RAG-Stiftung umgarnt Thyssenkrupp bei Aufzugs-Deal

Reuters

Düsseldorf (Reuters) - Im Schlussrennen um die Aufzugssparte von Thyssenkrupp rührt die an einer Bietergruppe beteiligte RAG-Stiftung nochmal kräftig die Werbetrommel.

Die Stiftung wolle mit einem "relevanten Minderheitsanteil" in das Aufzugsgeschäft einsteigen, sagte Stiftungschef Bernd Tönjes in einem am Freitag vorab veröffentlichten Interview der "Frankfurter Allgemeine Zeitung" (Samstagausgabe). Man bevorzuge eine Lösung, bei der Thyssenkrupp einen Teil des Geschäfts behalte. "Wir sähen Thyssenkrupp gern mit im Boot." Dass ein Deal noch scheitern und es doch zu einem Börsengang kommen könne, will Tönjes dem Bericht zufolge nicht annehmen. "Diese Frage stellt sich uns nicht."

Alle Beteiligten müssten jetzt an einer schnellen Lösung interessiert sein, betonte Tönjes der Zeitung zufolge. Die Stiftung könne die Finanzierung des Deals ohne Verkäufe aus der Beteiligung an dem Spezialchemiekonzern Evonik oder anderen Beteiligungen stemmen.

Tönjes hatte Anfang des Monats gegenüber der Nachrichtenagentur Reuters eine Beteiligung an dem Bieterrennen bestätigt. "Wir dementieren das nicht", hatte der Manager gesagt. Die RAG-Stiftung unterstützt nach Reuters-Informationen ein Konsortium der Finanzinvestoren Advent und Cinven. Dies konkurriert mit einer Bietergruppe um Blackstone, Carlyle und dem Canada Pension Plan Investment Board. Eine Entscheidung strebt Thyssenkrupp Ende des Monats an.
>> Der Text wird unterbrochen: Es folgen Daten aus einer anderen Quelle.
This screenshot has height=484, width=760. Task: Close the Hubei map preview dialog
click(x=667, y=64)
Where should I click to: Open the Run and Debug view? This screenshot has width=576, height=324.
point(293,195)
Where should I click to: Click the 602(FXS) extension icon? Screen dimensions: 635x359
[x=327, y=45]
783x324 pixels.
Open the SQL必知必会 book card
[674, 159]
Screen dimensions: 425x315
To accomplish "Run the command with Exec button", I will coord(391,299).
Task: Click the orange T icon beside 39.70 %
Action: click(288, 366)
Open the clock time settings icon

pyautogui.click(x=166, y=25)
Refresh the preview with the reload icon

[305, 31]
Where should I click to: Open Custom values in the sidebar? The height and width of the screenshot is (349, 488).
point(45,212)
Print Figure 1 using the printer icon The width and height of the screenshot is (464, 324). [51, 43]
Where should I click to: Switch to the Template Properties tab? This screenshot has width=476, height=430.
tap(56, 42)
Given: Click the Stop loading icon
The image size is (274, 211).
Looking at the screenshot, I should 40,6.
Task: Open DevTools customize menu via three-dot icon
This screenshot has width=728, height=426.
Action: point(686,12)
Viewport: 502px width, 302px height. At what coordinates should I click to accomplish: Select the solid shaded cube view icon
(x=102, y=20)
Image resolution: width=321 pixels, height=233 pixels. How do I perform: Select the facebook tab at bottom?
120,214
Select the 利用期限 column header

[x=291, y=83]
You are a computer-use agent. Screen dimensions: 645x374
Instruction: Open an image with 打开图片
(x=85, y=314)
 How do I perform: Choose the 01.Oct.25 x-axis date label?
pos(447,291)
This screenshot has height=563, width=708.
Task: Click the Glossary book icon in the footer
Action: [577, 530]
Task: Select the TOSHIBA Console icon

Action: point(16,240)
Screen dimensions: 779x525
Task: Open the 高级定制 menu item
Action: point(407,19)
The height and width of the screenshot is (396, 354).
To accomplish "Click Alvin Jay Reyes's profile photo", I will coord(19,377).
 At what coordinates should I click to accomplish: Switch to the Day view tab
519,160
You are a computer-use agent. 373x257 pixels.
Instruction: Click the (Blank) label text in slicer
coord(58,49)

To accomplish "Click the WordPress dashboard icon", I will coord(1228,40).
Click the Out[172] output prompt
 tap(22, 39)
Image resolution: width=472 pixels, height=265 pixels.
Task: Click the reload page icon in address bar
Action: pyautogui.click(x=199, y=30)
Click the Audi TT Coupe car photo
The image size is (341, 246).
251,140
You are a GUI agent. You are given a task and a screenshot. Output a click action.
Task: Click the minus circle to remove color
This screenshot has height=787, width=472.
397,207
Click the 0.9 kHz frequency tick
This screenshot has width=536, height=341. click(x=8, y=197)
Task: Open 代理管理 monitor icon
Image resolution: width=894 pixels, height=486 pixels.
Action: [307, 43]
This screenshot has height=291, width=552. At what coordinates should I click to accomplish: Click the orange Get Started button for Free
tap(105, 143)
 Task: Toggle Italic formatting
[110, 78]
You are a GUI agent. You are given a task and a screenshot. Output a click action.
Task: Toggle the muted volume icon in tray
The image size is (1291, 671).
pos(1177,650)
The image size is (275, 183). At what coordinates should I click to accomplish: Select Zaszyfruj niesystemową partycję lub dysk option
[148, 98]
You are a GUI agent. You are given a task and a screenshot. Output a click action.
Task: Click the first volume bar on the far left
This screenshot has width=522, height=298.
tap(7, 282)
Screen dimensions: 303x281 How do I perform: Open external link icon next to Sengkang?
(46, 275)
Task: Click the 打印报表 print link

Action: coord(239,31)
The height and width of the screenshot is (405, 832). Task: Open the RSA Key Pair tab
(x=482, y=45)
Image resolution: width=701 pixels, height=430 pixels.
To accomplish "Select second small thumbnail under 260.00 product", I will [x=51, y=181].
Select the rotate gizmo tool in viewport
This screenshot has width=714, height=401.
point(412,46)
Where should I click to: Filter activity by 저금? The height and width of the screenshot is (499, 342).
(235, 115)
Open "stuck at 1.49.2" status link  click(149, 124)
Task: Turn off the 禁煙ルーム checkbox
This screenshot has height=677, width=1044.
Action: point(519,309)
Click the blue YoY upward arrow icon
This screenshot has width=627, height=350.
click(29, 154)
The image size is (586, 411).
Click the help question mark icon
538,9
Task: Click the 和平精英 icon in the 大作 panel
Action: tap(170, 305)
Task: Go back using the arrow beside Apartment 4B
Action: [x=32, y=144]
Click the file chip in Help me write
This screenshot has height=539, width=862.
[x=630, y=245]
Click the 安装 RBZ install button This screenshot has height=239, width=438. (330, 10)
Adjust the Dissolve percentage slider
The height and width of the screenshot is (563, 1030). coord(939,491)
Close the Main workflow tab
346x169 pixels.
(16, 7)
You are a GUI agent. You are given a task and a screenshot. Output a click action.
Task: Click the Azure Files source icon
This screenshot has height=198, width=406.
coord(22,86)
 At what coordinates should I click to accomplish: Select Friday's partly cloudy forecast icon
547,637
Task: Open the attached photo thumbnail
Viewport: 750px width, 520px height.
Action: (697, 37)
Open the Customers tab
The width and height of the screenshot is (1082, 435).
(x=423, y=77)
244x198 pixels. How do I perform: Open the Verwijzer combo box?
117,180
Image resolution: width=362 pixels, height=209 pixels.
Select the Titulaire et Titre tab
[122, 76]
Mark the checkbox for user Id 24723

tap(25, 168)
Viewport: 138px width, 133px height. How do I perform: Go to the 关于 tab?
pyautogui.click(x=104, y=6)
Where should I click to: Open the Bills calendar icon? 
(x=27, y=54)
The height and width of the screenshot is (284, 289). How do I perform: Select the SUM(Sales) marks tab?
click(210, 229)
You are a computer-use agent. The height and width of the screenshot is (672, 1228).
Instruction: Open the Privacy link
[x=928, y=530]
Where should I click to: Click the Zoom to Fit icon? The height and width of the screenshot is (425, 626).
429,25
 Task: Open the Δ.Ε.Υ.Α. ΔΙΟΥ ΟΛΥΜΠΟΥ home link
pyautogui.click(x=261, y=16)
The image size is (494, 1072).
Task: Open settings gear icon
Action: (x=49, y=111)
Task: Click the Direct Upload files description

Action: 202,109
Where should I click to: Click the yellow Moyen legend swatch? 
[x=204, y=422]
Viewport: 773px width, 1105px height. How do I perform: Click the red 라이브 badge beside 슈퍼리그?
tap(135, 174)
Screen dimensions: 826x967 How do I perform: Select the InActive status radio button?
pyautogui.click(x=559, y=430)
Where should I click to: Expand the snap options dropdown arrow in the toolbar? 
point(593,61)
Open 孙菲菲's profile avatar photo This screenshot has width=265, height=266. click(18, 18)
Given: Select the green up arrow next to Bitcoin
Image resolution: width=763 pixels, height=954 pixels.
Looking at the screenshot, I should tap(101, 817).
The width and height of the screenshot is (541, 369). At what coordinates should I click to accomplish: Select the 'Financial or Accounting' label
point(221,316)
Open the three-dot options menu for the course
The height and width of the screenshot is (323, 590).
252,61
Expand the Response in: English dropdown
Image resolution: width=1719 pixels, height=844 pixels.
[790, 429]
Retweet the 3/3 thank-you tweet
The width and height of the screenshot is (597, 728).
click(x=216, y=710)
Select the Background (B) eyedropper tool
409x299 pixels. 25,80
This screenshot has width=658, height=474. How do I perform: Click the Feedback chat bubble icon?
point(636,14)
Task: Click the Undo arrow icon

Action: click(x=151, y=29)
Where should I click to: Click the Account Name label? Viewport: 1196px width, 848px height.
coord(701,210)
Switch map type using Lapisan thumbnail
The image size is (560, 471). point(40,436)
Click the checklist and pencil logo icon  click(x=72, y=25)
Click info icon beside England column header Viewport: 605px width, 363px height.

Die RAG-Stiftung ist auf profitable Investitionen angewiesen, weil sie mit ihrem Vermögen für die Folgekosten des ausgelaufenen Steinkohle-Bergbaus in der Bundesrepublik gerade stehen muss. Sie hält dazu unter anderem die Mehrheit an Evonik. Sie investiert aber zunehmend abseits der Chemie, um sich breiter aufzustellen.